» Excerpted records:
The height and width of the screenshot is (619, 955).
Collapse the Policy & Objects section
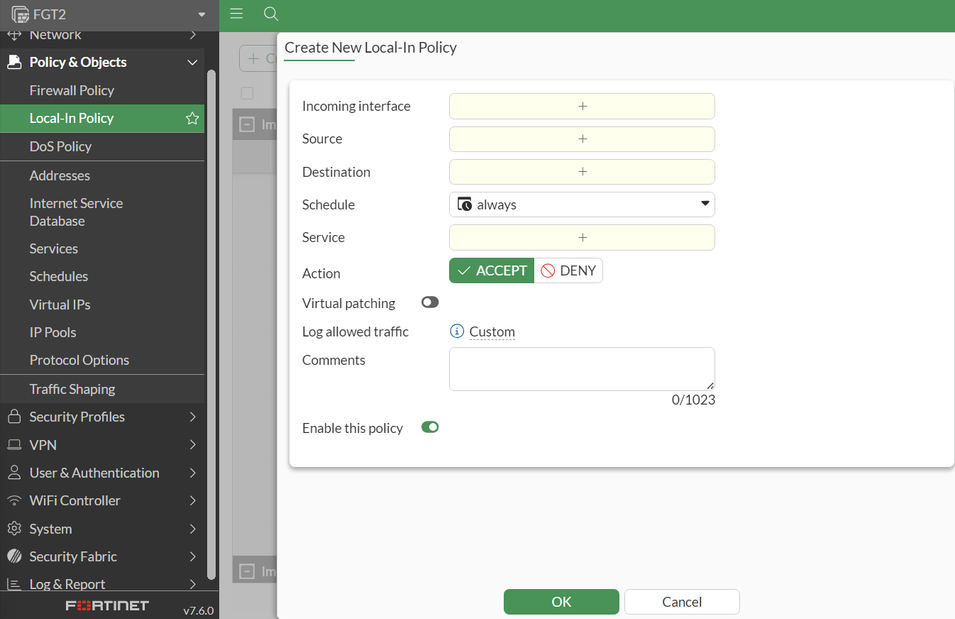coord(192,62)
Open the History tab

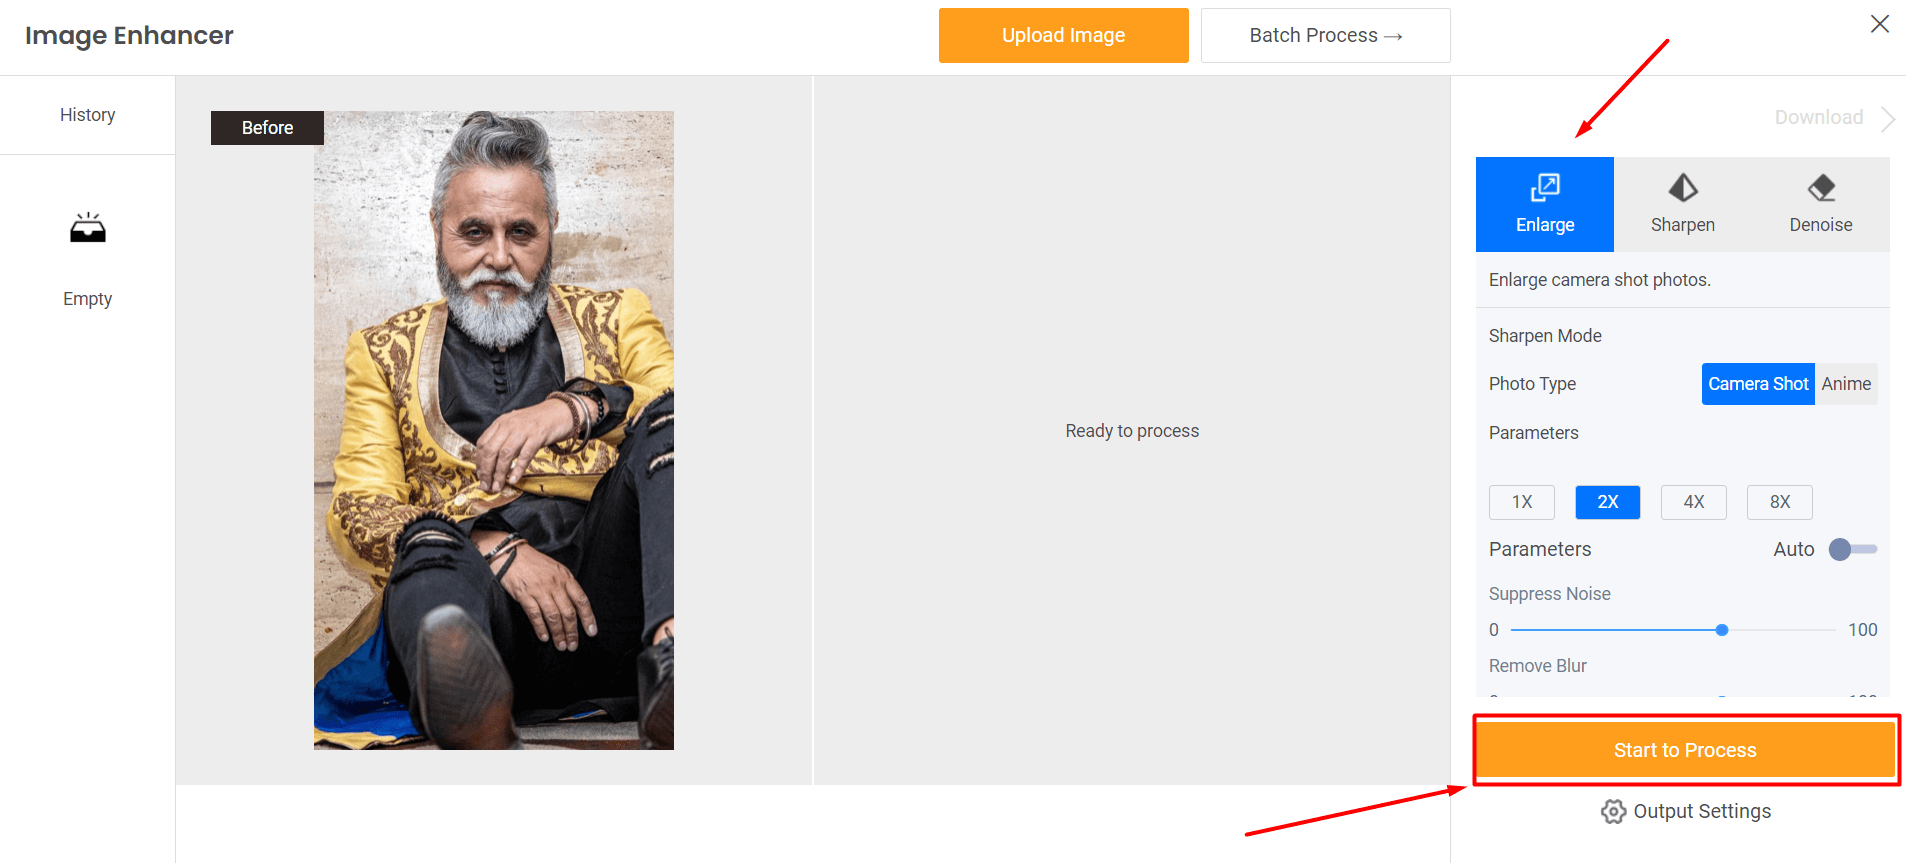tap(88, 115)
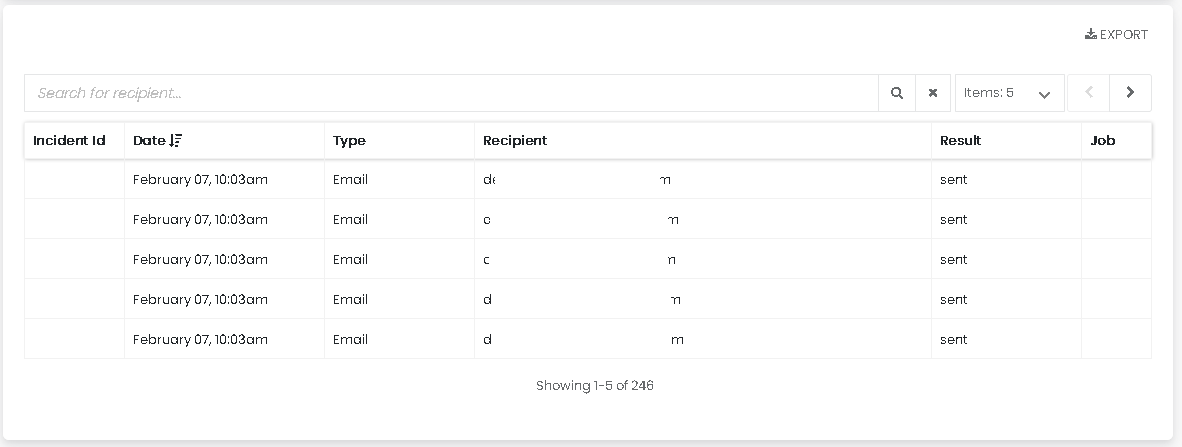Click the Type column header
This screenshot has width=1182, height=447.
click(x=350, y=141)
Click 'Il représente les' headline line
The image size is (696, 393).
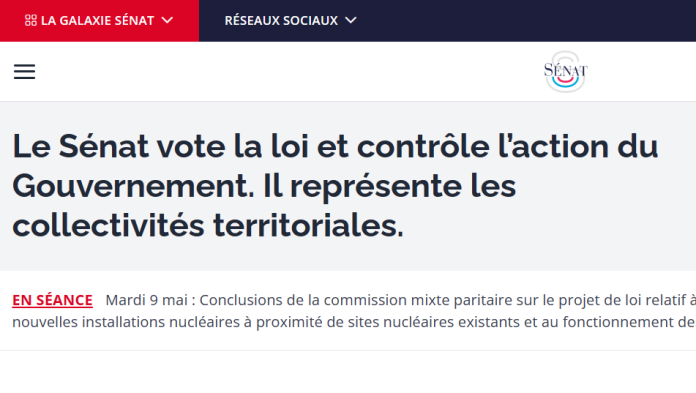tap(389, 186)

» About this exercise: I would like the data above transcribed exactly, with its pictures left out.

» Answer for the task:
The height and width of the screenshot is (619, 955).
Collapse the Policy & Objects section
coord(192,62)
Open the History tab

tap(88, 115)
Click the Type column header
This screenshot has width=1182, height=447.
click(x=350, y=141)
Click 'Il représente les' headline line
The image size is (696, 393).
tap(389, 186)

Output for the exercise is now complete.